> [Written exercise A] Reproduce a portion of the community tank thread verbatim, beginning at the words "Pygmy corys are" and stopping after the words "otos and BNs.".
> [Written exercise B] In the community tank thread, condense the paragraph beginning "Pygmy corys are great" into a short bulleted list that keeps its main facts.
> [Written exercise C] Extend the forum thread on stocking a spare 20-gallon community tank, picking up after its final line.

# Community Tank



## brezilian (Apr 21, 2012)

Hello guys right now i have an extra 20 gallon thats running and i was wondering what to put in it. i was thinking of some shrimp, tetra and guppies... oh ya and some ottos. i would like to make it semi planted with moss balls and stuff like that. so if you have any ideas let me know.


----------



## brezilian (Apr 21, 2012)

anybody got any ideas


----------



## Foxtail (Mar 14, 2012)

Get a bunch of those rams that charles has.

Sent from my SGH-T959D using Tapatalk 2


----------



## macframalama (Apr 17, 2012)

south american /central american cichlid hybrid grow out cube???

lmao


----------



## Momobobo (Sep 28, 2010)

I've always wanted to do a school of Pygmy Cories and Mosquito Rasbora. Never had the spare tank to do it though...:bigsmile:


----------



## gsneufeld (Jan 28, 2012)

Pygmy corys are great, I've kept two of the commoner dwarf cory species, and the pygmaeus are shy, you need dither fish, and a large group of the pygmies in order to see them really swim around but when they do its really something, they dont call them tetra corys for nothing! They especially love swimming with my otos. They are great tankmates for shrimp cause they won't touch even the smallest of shrimplets, just like otos and BNs.


----------



## roshan (Jul 19, 2010)

Dont forget Nerite Snails, great little cleaners and they are very colourfull, just dont buy any Loaches or Assasin Snails..they will eat them


----------



## macframalama (Apr 17, 2012)

> [Supplied material]
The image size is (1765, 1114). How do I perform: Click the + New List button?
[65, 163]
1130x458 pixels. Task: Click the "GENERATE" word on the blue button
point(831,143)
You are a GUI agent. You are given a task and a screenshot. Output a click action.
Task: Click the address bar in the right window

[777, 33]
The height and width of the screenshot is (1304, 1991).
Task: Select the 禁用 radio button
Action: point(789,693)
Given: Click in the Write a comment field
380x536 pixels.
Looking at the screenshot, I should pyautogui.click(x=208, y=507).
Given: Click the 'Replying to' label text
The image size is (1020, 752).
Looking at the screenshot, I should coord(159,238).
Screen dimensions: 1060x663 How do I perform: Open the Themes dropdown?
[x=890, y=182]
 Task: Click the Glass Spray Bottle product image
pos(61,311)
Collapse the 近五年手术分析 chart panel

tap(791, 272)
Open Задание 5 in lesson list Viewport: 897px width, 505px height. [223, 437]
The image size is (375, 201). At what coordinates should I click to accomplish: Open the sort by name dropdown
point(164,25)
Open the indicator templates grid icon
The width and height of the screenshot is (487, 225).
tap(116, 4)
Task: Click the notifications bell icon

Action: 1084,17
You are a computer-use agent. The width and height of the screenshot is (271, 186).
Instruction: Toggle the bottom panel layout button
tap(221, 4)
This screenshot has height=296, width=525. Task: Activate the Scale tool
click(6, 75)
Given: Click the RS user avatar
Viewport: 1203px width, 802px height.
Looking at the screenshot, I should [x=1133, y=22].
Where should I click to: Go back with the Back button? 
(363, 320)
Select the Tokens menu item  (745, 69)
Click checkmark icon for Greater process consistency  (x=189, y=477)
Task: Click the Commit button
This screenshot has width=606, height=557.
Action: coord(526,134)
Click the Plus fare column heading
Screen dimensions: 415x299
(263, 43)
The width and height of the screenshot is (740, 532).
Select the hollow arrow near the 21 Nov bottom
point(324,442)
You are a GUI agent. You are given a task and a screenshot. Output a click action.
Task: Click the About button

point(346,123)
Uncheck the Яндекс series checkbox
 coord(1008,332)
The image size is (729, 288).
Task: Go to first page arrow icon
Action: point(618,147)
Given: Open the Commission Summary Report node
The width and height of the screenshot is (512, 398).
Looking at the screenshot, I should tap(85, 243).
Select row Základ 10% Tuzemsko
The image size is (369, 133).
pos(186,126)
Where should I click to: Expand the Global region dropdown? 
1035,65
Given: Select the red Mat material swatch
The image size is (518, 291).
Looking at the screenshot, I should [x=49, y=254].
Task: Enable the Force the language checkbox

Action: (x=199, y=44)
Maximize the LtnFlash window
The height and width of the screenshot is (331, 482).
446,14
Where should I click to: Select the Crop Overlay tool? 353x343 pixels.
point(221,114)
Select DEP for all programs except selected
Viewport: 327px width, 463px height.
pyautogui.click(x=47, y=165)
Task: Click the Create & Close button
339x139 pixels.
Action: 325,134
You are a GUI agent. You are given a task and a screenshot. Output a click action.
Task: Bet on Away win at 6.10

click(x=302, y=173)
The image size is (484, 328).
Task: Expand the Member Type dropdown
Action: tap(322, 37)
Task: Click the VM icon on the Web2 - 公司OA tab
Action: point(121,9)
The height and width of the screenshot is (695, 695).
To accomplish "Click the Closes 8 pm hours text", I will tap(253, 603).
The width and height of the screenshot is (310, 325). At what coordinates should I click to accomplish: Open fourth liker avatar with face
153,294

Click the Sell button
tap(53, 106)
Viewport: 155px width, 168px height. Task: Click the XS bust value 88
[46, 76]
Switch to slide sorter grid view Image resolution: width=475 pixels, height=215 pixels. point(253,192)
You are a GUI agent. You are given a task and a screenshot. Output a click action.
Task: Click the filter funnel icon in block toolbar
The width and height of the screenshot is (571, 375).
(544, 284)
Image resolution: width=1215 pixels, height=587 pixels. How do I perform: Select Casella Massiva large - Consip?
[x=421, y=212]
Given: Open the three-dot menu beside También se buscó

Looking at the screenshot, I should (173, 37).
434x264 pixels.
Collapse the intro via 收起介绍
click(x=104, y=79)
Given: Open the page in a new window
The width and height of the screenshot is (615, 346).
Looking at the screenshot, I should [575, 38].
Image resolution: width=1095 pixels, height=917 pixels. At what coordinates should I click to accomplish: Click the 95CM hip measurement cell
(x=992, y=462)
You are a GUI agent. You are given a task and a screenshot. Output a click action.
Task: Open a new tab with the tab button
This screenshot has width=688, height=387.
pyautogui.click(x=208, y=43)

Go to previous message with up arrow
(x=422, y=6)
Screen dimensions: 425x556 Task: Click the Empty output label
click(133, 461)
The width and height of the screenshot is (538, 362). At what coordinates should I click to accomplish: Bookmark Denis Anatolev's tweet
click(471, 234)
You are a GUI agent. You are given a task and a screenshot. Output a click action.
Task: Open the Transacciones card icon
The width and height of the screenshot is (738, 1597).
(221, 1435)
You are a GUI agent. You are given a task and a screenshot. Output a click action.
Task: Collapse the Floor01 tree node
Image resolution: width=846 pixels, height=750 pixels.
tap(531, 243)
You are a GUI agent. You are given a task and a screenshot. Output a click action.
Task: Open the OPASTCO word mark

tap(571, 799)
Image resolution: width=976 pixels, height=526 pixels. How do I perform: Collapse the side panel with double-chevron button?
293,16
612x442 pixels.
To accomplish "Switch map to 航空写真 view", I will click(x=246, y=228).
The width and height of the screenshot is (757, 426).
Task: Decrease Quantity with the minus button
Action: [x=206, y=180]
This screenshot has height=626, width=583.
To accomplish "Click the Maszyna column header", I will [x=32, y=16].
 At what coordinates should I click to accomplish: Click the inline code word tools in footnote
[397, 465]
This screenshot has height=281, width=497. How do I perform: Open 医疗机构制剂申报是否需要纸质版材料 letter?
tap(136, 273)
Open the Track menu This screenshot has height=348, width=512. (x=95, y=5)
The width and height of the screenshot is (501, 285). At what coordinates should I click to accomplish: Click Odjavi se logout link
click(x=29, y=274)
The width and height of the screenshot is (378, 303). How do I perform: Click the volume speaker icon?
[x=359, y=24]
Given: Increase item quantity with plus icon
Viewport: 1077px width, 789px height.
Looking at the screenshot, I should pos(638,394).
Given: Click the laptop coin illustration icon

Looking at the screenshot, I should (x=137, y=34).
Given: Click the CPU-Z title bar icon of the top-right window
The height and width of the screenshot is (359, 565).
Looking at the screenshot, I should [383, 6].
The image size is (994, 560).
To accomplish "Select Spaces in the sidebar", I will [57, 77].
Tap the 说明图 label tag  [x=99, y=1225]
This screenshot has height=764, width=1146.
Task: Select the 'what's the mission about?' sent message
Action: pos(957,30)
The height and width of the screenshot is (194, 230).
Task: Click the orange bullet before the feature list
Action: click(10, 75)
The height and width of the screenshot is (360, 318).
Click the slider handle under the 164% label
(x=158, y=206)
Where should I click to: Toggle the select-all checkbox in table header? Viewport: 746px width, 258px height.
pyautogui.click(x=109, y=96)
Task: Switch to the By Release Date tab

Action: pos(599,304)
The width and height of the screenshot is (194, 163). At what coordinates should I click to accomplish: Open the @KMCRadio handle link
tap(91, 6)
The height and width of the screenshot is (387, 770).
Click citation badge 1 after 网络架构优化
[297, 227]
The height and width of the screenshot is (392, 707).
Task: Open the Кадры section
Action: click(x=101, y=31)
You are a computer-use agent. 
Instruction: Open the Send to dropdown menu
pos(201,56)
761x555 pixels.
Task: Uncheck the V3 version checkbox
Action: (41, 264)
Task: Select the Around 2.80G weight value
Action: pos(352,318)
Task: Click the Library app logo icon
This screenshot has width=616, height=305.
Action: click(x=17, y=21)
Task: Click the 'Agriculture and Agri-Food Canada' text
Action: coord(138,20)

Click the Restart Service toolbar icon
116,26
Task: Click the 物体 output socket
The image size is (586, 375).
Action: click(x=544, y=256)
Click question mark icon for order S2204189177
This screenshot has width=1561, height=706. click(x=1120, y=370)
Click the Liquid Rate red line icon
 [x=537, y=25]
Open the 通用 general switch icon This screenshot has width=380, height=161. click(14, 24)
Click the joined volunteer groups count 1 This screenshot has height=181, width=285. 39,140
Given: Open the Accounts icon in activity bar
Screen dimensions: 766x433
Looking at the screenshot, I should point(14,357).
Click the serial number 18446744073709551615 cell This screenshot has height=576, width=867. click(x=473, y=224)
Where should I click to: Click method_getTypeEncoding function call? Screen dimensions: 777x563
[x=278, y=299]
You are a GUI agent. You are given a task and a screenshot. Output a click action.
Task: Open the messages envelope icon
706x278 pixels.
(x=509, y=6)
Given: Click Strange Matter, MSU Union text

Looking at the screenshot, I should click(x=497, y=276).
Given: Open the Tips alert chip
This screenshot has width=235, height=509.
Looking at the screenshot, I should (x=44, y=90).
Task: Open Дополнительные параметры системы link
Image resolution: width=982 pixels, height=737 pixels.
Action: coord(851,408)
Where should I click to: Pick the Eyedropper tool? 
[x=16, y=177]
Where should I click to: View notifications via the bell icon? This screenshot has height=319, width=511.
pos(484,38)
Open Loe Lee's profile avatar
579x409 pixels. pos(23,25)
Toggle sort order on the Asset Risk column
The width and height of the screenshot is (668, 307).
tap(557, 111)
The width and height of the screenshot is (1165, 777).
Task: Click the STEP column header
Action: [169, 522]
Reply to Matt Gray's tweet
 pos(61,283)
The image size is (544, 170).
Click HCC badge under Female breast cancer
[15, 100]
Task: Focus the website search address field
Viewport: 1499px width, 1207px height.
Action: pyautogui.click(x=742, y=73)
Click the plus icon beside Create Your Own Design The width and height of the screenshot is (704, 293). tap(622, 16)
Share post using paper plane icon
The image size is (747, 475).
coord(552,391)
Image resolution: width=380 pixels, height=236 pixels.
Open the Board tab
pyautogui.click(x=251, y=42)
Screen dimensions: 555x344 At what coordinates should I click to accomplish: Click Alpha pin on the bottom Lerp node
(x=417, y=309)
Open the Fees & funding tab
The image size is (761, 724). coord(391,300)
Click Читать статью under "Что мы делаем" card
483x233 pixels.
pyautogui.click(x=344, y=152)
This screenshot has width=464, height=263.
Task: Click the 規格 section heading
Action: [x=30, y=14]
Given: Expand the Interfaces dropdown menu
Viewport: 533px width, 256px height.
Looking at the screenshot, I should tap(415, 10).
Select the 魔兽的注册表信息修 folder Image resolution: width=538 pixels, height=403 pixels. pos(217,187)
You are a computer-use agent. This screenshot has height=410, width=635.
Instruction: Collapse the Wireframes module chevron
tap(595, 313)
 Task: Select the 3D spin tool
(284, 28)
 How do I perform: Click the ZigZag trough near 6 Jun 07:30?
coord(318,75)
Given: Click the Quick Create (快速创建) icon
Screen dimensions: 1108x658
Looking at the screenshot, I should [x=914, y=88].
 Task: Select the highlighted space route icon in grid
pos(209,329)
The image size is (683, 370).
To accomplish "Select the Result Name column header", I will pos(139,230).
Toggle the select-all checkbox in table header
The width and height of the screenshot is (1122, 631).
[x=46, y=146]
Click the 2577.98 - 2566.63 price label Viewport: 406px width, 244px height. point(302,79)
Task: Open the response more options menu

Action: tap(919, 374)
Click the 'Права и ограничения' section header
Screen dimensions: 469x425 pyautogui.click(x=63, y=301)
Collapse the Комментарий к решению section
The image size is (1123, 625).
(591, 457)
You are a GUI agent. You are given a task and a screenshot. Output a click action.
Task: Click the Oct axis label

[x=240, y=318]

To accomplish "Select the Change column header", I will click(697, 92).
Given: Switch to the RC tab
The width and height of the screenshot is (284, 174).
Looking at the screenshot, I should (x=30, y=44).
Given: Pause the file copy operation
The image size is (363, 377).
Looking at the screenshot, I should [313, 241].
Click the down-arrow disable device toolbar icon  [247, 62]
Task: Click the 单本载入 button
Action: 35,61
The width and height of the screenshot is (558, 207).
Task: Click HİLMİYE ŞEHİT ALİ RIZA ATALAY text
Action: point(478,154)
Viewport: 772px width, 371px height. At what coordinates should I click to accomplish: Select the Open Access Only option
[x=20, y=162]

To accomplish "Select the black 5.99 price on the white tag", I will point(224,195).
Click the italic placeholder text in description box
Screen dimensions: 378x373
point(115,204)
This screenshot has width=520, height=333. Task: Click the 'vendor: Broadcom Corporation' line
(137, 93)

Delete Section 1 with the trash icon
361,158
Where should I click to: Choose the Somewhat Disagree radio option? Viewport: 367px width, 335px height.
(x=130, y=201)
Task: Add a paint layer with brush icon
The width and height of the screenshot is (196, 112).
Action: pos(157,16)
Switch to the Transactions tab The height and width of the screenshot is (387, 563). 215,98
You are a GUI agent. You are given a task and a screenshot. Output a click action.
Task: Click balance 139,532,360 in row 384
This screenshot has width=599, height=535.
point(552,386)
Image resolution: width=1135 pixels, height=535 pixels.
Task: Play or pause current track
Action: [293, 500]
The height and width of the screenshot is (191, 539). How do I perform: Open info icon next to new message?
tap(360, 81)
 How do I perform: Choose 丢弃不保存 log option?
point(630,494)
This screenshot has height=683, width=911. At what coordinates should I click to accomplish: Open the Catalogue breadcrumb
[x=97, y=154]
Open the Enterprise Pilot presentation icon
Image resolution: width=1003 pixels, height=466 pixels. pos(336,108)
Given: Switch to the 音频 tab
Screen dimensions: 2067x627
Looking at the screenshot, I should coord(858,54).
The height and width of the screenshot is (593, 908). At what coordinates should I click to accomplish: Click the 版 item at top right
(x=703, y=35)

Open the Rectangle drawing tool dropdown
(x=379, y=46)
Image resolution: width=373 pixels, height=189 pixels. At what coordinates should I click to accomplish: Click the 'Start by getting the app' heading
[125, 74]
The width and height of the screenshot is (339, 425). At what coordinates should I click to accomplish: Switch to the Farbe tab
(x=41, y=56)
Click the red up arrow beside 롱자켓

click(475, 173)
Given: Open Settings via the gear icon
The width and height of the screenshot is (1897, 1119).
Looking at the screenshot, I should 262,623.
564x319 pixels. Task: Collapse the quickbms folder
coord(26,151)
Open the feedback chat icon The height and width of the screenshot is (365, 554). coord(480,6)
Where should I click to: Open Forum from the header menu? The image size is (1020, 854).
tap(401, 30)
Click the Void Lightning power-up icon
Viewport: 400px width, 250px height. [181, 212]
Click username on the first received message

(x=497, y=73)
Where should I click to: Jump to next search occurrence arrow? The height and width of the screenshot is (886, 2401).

> [Written answer A]
Pygmy corys are great, I've kept two of the commoner dwarf cory species, and the pygmaeus are shy, you need dither fish, and a large group of the pygmies in order to see them really swim around but when they do its really something, they dont call them tetra corys for nothing! They especially love swimming with my otos. They are great tankmates for shrimp cause they won't touch even the smallest of shrimplets, just like otos and BNs.

> [Written answer B]
- The writer has kept two of the commoner dwarf cory species.
- Pygmaeus corys are shy. They need dither fish and a large group of their own kind before they really swim around, and then they are impressive to watch.
- They are called tetra corys for that swimming.
- They especially love swimming with the writer's otos.
- Like otos and BNs, they are good tankmates for shrimp because they won't touch even the smallest shrimplets.

> [Written answer C]
your loving those things arent you lol


roshan said:


> Dont forget Nerite Snails, great little cleaners and they are very colourfull, just dont buy any Loaches or Assasin Snails..they will eat them


----------



## roshan (Jul 19, 2010)

macframalama said:


> your loving those things arent you lol


you betcha!! whats not to like, they are cheap,peacefull, clean like crazy and at times very interesting to just observe plus they will get into every nook and cranny to devour Algae


----------



## brezilian (Apr 21, 2012)

sweet any more ideas


----------



## sunshine_1965 (Aug 16, 2011)

The shrimp idea sounds great. I have a 10g shrimp tank and love it. The shrimp are fascinating creatures. They will continue to populate the tank and will generate a small return on your initial investment. You can usually find some great deals here on shrimp. Good luck.


----------



## brezilian (Apr 21, 2012)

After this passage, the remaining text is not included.